§ **Records for the exercise**:
--- Begin ---
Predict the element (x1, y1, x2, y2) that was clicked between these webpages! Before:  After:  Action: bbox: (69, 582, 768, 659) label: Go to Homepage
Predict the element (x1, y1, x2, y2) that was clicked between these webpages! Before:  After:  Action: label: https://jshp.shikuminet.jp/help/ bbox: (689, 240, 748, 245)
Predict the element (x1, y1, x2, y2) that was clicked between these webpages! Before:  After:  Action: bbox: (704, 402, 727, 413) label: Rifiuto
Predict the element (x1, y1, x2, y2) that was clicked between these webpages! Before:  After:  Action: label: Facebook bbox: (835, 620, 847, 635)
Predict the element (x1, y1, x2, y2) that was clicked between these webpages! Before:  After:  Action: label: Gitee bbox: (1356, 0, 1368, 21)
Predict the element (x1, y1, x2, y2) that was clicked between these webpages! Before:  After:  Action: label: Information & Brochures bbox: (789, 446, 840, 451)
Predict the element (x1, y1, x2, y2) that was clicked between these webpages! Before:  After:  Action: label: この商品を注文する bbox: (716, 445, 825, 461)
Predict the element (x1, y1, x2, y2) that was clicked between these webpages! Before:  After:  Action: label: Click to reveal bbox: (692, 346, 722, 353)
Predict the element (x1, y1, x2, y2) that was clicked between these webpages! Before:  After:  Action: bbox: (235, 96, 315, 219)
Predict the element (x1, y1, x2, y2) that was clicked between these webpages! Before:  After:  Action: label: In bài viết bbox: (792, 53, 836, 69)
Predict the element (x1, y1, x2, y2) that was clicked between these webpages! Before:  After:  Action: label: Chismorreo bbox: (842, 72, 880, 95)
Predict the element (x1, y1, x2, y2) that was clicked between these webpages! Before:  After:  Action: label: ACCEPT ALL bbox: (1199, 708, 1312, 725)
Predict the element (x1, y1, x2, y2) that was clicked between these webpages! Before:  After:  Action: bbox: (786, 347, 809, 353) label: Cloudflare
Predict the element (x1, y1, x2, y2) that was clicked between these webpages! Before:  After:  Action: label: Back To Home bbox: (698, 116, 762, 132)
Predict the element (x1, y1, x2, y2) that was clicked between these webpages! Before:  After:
--- End ---
§ **Work to be completed**: Count the lines in the entries above that contain the string "Brochures", with case significant. Reply with the number alone.

§ **Solved problem**: 1